The only “side impact” that comes to me with REPLACE is that it will increment autoincrement values (which I don’t use), whereas INSERT… ON DUPLICATE KEY UPDATE would most likely not. What additional practical distinctions should you be aware of? When should REPLACE be used instead of INSERT… ON DUPLICATE KEY UPDATE, and when should it be used instead of INSERT… ON DUPLICATE KEY UPDATE?

Asked by Ivan

Solution #1

Internally, REPLACE does a removal followed by an insert. If you have a foreign key constraint pointing at that record, this can cause issues. In this case, the REPLACE may fail, or worse, if your foreign key is set to cascade delete, the REPLACE may result in the deletion of rows from other tables. Even if the constraint was satisfied both before and after the REPLACE operation, this can happen.

Using INSERT … ON DUPLICATE KEY UPDATE avoids this problem and is therefore prefered.

Answered by Mark Byers

Solution #2

In order to respond to the question in terms of performance, I conducted a test utilizing both methodologies.

Replace into entails the following steps: 1.Try inserting on the table 2. If step 1 fails, delete the row and replace it with a new one. Update row if insert on duplicate key fails: 1.Try insert on table 2.If insert on table fails, update row There should be no change in performance if all of the steps are performed. The speed will be determined on the quantity of updates. The worst-case scenario is that all of the statements are updated.

I tried both statements on a table with 62,510 items in InnoDB (only updates).

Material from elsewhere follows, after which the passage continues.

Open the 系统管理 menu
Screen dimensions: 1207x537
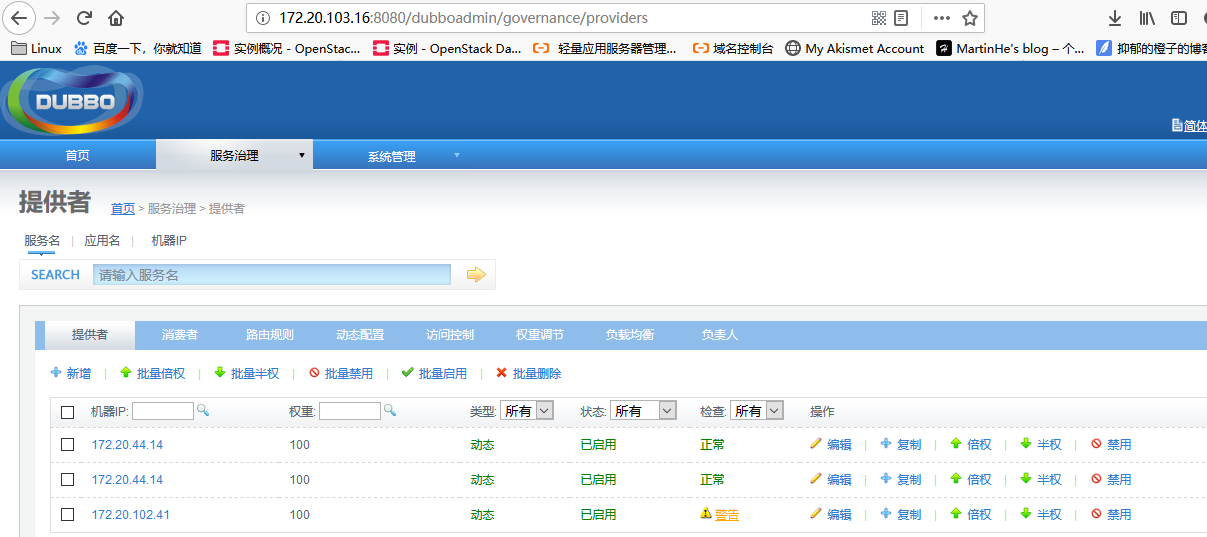(391, 156)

In terms of camparing speeds: 77.411 seconds to replace Update: 2.446 seconds Insert on Duplicate Key

Insert on Duplicate Key update is almost 32 times faster.

On an Amazon m3.medium table, there are 1,249,250 rows and 12 columns.

Answered by katrix

Solution #3

When REPLACE is used instead of INSERT… When numerous queries arrive quickly for a given key, I occasionally experience key locking or deadlock difficulties on DUPLICATE KEY UPDATE. The latter’s atomicity (together with the fact that it does not cause cascade deletes) is all the more motivation to employ it.

Answered by Andrew Mao

Solution #4

I’ve just found out the hard way that in the case of tables with a FEDERATED storage engine INSERT…ON DUPLICATE KEY UPDATE statements are accepted, but fail (with an Error 1022: Can’t write; duplicate key in table…) If a duplicate-key violation occurs, read the MySQL Reference Manual’s related bullet point on this page.

Fortunately, I was able to achieve the intended result of replicating changes to a FEDERATED table by using REPLACE instead of INSERT…ON DUPLICATE KEY UPDATE within my after insert trigger.

Answered by w5m

Solution #5

If you don’t list all of the columns, I believe REPLACE will replace any unmentioned columns in the substituted rows with their default values. Unmentioned columns will be left untouched when using ON DUPLICATE KEY UPDATE.